The COVID pandemic has also shown us the wisdom, and benefits, of federalism. Despite Trump’s assertion in April that he had “total power” to prevent states from enacting lockdowns to prevent the spread of the virus, ten states on the East and West Coasts quickly enacted strict measures, often coordinating with neighboring states. In doing so, these states were able to bend the curve resulting from the surge in hospitalizations and deaths resulting from the virus, in spite of the White House’s refusal to address it. Even now, eight months later, the fact that the odds of dying of COVID are closely correlated with the state of residence is a grim reminder of how much state, rather than federal, leadership is paramount.
And, of course, states have proven to be the most effective bulwark against a would-be authoritarian who might attempt a power grab in the aftermath of an election. The Constitution’s deference to the states, to determine “in such Manner as the Legislature thereof may direct” how its electors should be appointed has left Trump without any direct power to thwart the outcome of this election, despite his best efforts to do so. He’s been forced to make his challenges mostly in state courts where he has failed, repeatedly, and it turns out that state legislators and governors aren’t as easy to bully with mean tweets as the U.S. Senate.
All of these examples are a harbinger of the post-Trump era, where I predict we will see states, once again, take the lead. Trump’s pardons – to his friends, family, or even to himself – can’t reach state crimes. That means that state prosecutors, not DOJ, are best poised to take action on illegal activities which Trump may have engaged in before or during his term of office. This is especially important because even if there were no bar to it doing so, the costs to the next Justice Department pursuing federal investigations against Trump or members of his administration are very high. Even if such cases are well-grounded and based in evidence, the DOJ under Biden would likely be accused of political bias and “witch hunts,” further politicizing the agency and undermining the rule of law in the long run. Allowing the states to pick up the baton, and relieve federal prosecutors of this burden, may be the best way to achieve both justice and the restoration of the public’s trust in the DOJ’s independence.

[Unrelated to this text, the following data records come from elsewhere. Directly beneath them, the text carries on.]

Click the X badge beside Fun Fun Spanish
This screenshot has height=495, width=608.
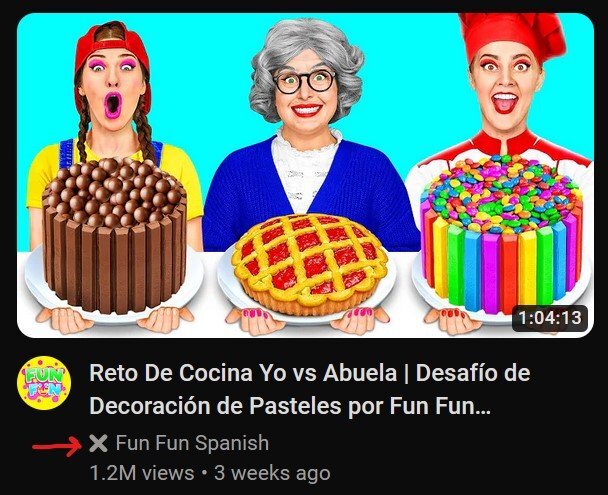coord(98,443)
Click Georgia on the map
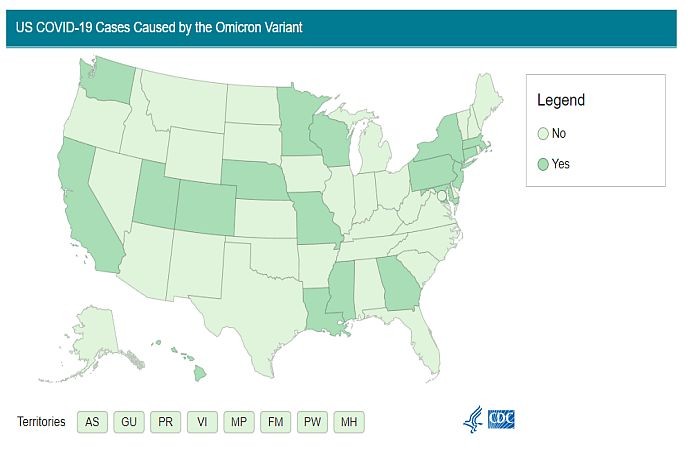 [x=400, y=282]
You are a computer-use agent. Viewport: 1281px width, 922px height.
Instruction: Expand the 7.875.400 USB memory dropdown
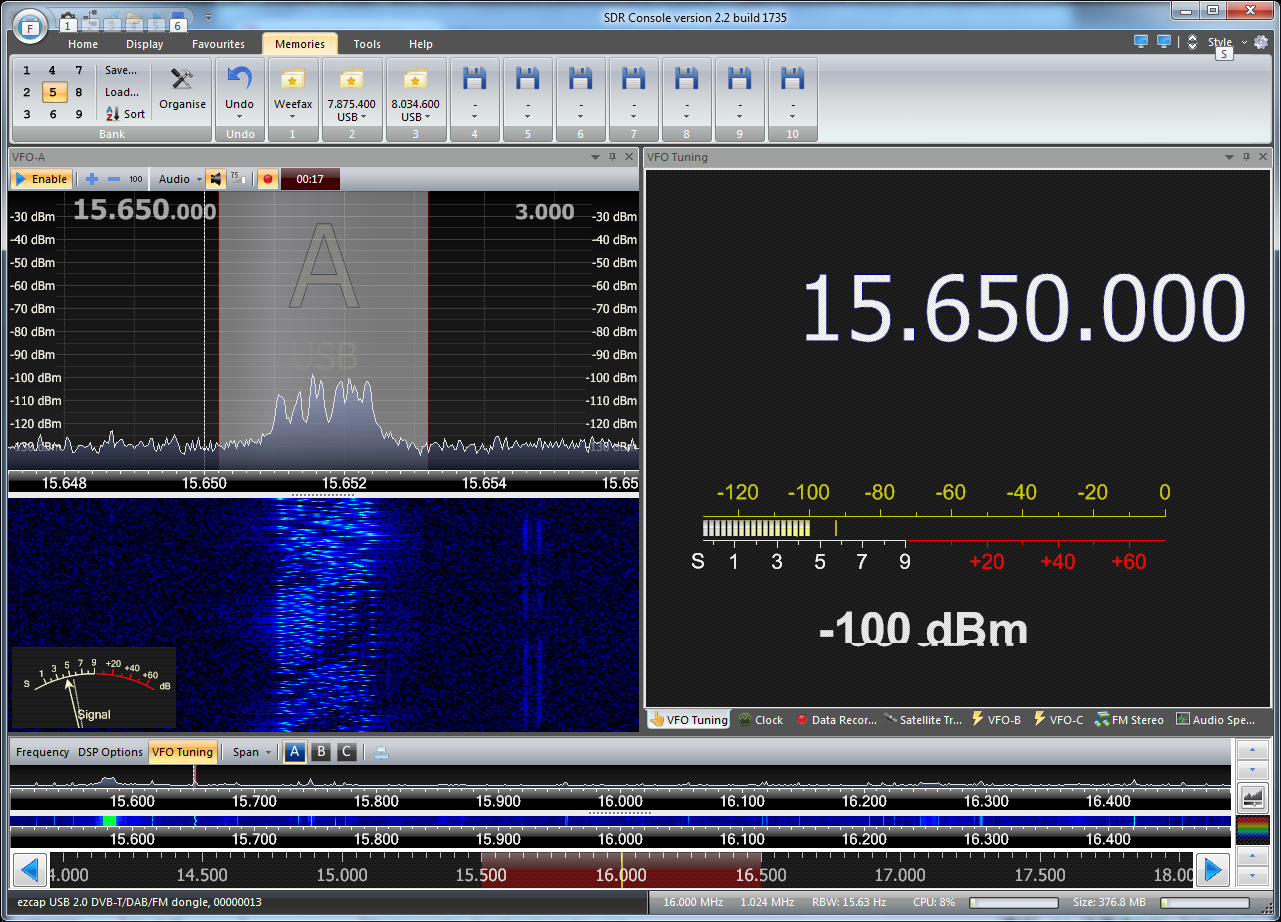click(x=352, y=117)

Tocqueville once observed that the ability of citizens in America to be involved in, and feel the direct impact of, their local affairs is what kept them connected to their national identity. The Trump years underscore this idea: They are a reminder that who we vote for as the county clerk can end up being as consequential as who we vote for as president. Perhaps it’s time to reframe the concept of “states’ rights” – not as something that hinders our progress, but as necessary for ensuring the resilience of our democracy.